Le Premier ministre Naftali Bennett a qualifié mardi la violence des colons en Cisjordanie de "phénomène insignifiant", mais les statistiques gouvernementales et les échanges avec les organisations palestiniennes montrent que l’ampleur des attaques est considérable et qu’elle continue à augmenter.
Son commentaire est intervenu après que le ministre de la Sécurité publique, Omer Bar-Lev, a suscité la controverse en Israël en condamnant la violence des colons lors d’une conversation avec un haut responsable de l’administration du président Joe Biden.
Selon les chiffres du gouvernement, 135 incidents de jets de pierres visant des Palestiniens ont eu lieu cette année, contre 90 en 2019, et 250 autres incidents violents, contre 100 en 2019. La violence contre les services de sécurité israéliens a également augmenté, passant de 50 incidents en 2019 à 60 cette année.
B’Tselem, qui recueille des données sur la violence des colons, a déclaré que les incidents de cette violence sont en hausse de 28,6% cette année par rapport à l’année dernière.

::::

■ Défis:
1) Modifiez le passage de l'extrait qui commence par les mots contenant « Le Premier ministre » et se termine par « 60 cette année. », en y remplaçant « mardi » par « mercredi ».
2) Quelles sont toutes les personnes nommées dans l'extrait ?
3) Poursuivez l'extrait sur la violence des colons en Cisjordanie après sa dernière phrase.
Les données proviennent d'une source distincte de l'extrait.

■ Matériel:
::::

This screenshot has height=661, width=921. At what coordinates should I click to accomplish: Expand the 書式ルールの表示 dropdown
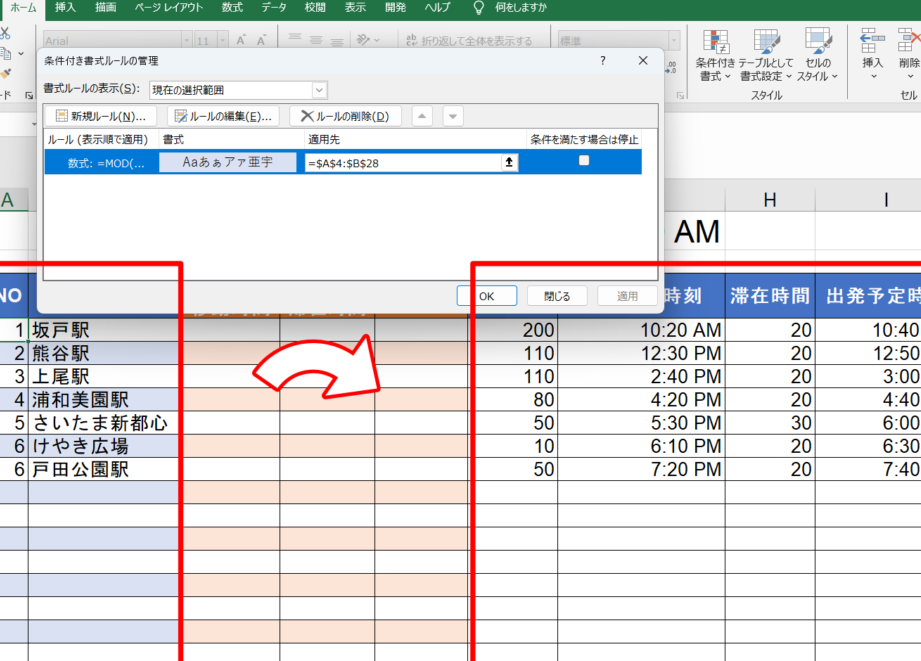319,90
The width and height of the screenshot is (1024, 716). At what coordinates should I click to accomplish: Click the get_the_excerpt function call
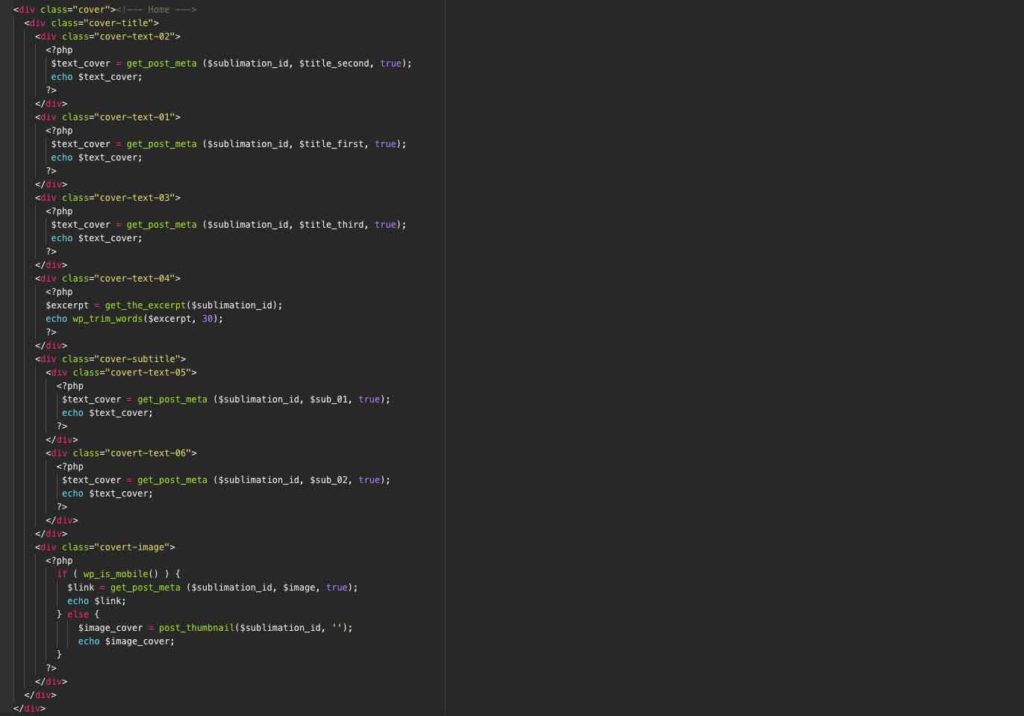click(x=145, y=305)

::::

■ Résultats par tâche:
1)
Le Premier ministre Naftali Bennett a qualifié mercredi la violence des colons en Cisjordanie de "phénomène insignifiant", mais les statistiques gouvernementales et les échanges avec les organisations palestiniennes montrent que l’ampleur des attaques est considérable et qu’elle continue à augmenter.
Son commentaire est intervenu après que le ministre de la Sécurité publique, Omer Bar-Lev, a suscité la controverse en Israël en condamnant la violence des colons lors d’une conversation avec un haut responsable de l’administration du président Joe Biden.
Selon les chiffres du gouvernement, 135 incidents de jets de pierres visant des Palestiniens ont eu lieu cette année, contre 90 en 2019, et 250 autres incidents violents, contre 100 en 2019. La violence contre les services de sécurité israéliens a également augmenté, passant de 50 incidents en 2019 à 60 cette année.

2) Naftali Bennett, Omer Bar-Lev, Joe Biden

3)
Yesh Din, qui documente également ces violences, a reçu des rapports sur 540 attaques de colons entre 2018 et 2021. Les Palestiniens ont déposé des plaintes auprès de la police dans 238 de ces cas, mais seulement 12 - cinq pour cent - ont abouti à des inculpations.
La police a refusé de répondre à la question de Haaretz concernant le nombre de dossiers qu’elle a ouverts sur la violence des colons l’année dernière.
Musab Sufan, de Burin, près de la colonie de Yitzhar, a déclaré que les colons lapident sa maison depuis 2000, mais que la situation s’est aggravée au cours des deux derniers mois après s’être calmée pendant les deux années précédentes. Sa maison se trouve à la limite du village, près de la route 60.
Habituellement, dit-il, les colons viennent par groupes de 20 à 30 personnes.
"Ils brisent nos fenêtres et nos panneaux solaires avec des pierres ; par le passé, ils ont également tué nos moutons", a-t-il dit. "Ils essaient de nous chasser".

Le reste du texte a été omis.